NASA’s first-ever all-woman spacewalk was a success

NASA astronauts Christina H. Koch and Jessica Meir made history today, taking part in the first-ever spacewalk in the agency’s history featuring only women. The two astronauts ventured outside of the International Space Station in order to effect a repair on a failed power controller for the station, during a spacewalk that began at around 7:50 AM ET Friday morning and ended at around 2:55 PM ET Friday afternoon.

This historic event happened seven months after its original intended target date, after that attempt had to be scrubbed because the ISS was missing a medium-sized spacesuit that one of the two woman would need. Astronaut Anne McClain was going to take part alongside Koch at that time, but McClain’s time on the station ended in June. McClain attempted to make a large-sized suit work, but her mobility was too limited.

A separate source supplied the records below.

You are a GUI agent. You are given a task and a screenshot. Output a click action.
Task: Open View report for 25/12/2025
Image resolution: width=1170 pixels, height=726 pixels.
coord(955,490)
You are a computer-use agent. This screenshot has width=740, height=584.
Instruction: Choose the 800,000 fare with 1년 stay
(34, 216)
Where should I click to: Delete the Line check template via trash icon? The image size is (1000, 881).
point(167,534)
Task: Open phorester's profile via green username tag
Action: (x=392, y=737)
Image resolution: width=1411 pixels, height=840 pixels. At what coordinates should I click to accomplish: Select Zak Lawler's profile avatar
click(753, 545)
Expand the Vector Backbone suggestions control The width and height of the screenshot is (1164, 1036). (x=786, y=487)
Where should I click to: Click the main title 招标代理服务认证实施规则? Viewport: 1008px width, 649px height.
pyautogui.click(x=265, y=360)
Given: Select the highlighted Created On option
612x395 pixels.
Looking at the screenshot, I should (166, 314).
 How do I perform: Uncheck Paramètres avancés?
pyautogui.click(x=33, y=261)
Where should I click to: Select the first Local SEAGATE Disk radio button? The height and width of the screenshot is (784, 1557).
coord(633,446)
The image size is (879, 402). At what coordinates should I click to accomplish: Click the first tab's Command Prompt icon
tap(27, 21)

NASA sent up a second medium spacesuit in October to ensure that they wouldn’t encounter a similar problem a second time around, but rightly faced criticism for the apparent discrimination of having enough suits to ensure multiple men could spacewalk, but not multiple women. The agency seems to have a genuine interest in curbing any perception of discrimination inherent in its spacesuit program, however, and emphasized that the spacesuits designed for its Artemis Moon mission program are designed to provide maximum mobility for astronauts of all shapes and sizes.

This mission is a tremendous achievement not just for NASA and the astronauts that took part, but for all human space exploration, marking the first time there’s ever been a two-woman spacewalk. Definitely an exciting and momentous event, and once NASA makes the replay available, we’ll provide it above.